**What is expected:**
If an entry holds a picture, drop the picture and restate the rest word for word.

[Start of section]

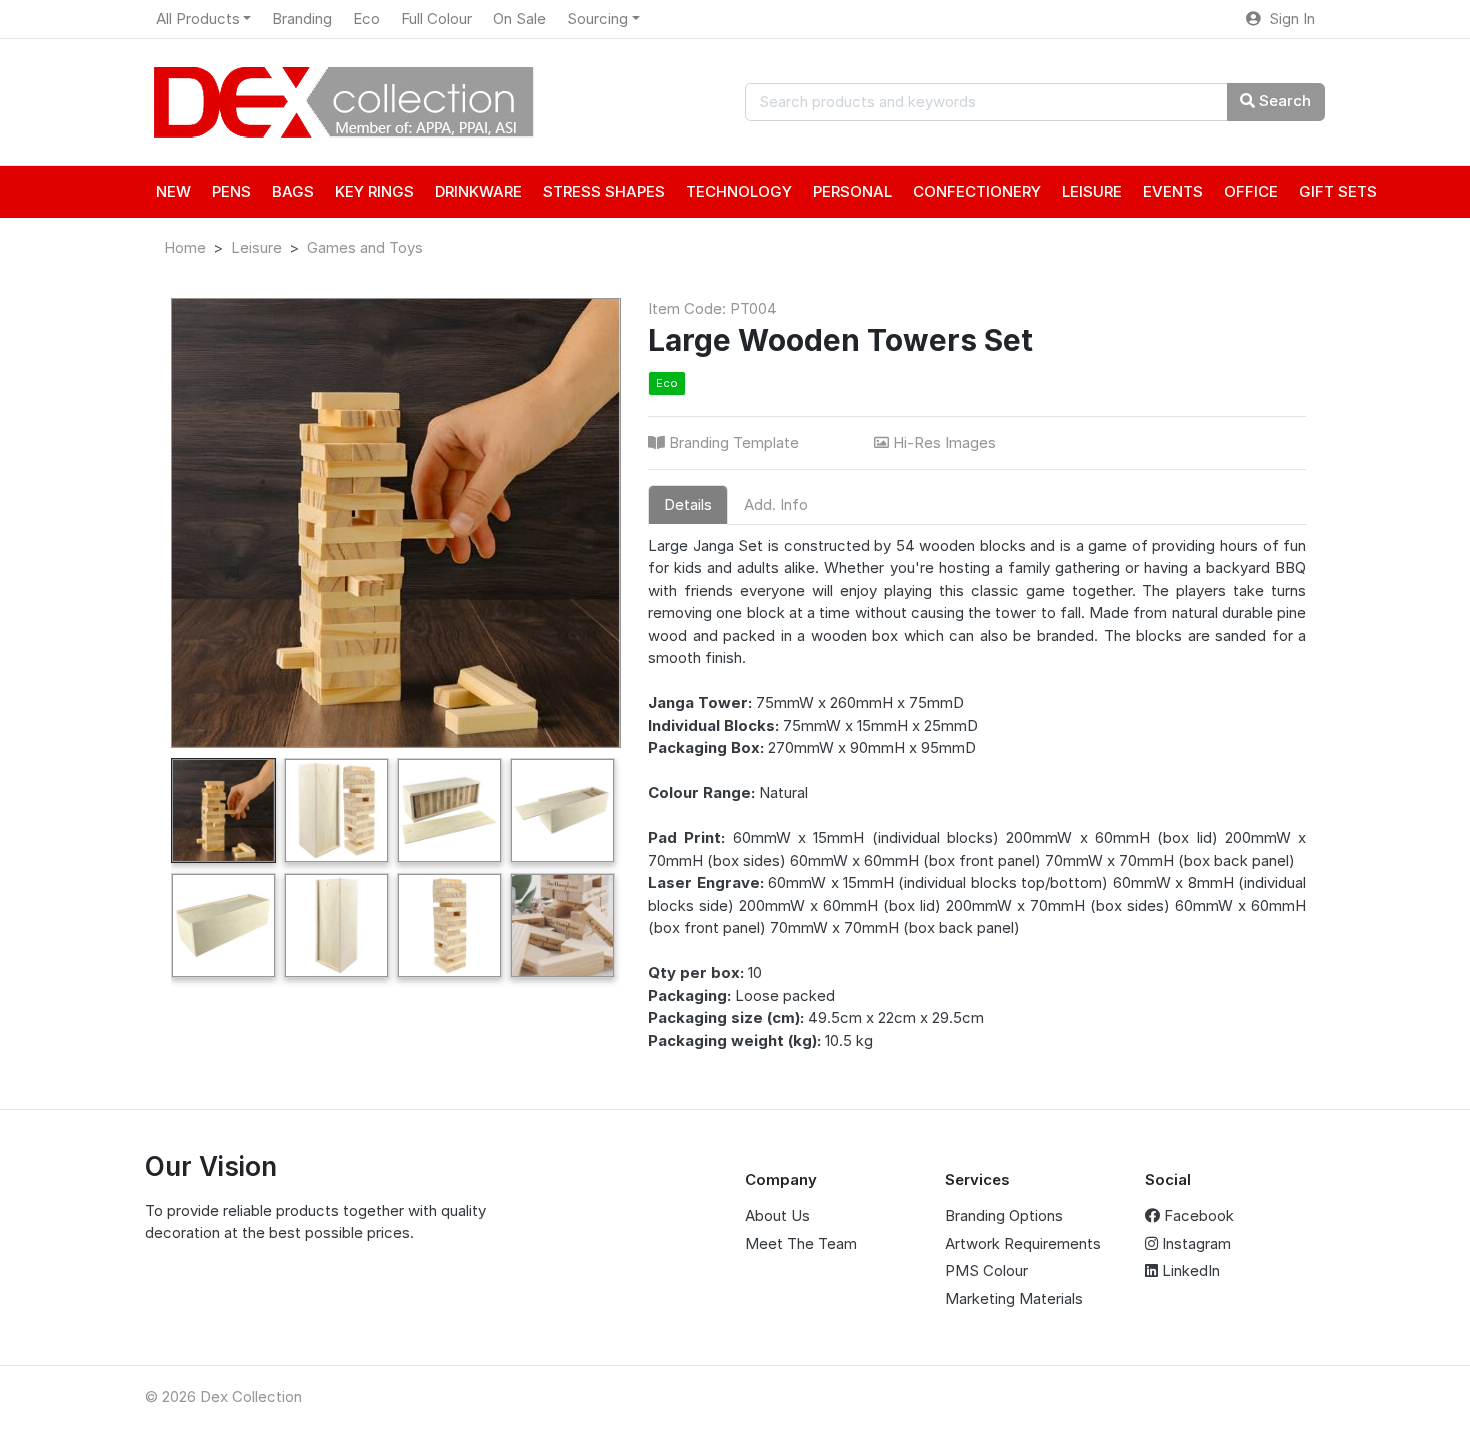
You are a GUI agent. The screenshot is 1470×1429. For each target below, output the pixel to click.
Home (185, 247)
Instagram (1194, 1243)
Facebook (1197, 1215)
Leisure (256, 247)
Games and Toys (365, 247)
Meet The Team (801, 1243)
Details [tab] (688, 504)
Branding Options (1004, 1215)
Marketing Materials (1014, 1298)
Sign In (1288, 18)
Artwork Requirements (1023, 1243)
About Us (777, 1215)
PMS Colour (986, 1270)
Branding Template (734, 442)
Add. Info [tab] (776, 504)
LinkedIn (1189, 1270)
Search (1283, 100)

[End of section]

**Problem solution:**
You are a GUI agent. The screenshot is 1470×1429. For each target below, output the pixel to click.
Home (185, 247)
Instagram (1194, 1243)
Facebook (1197, 1215)
Leisure (256, 247)
Games and Toys (365, 247)
Meet The Team (801, 1243)
Details [tab] (688, 504)
Branding Options (1004, 1215)
Marketing Materials (1014, 1298)
Sign In (1288, 18)
Artwork Requirements (1023, 1243)
About Us (777, 1215)
PMS Colour (986, 1270)
Branding Template (734, 442)
Add. Info [tab] (776, 504)
LinkedIn (1189, 1270)
Search (1283, 100)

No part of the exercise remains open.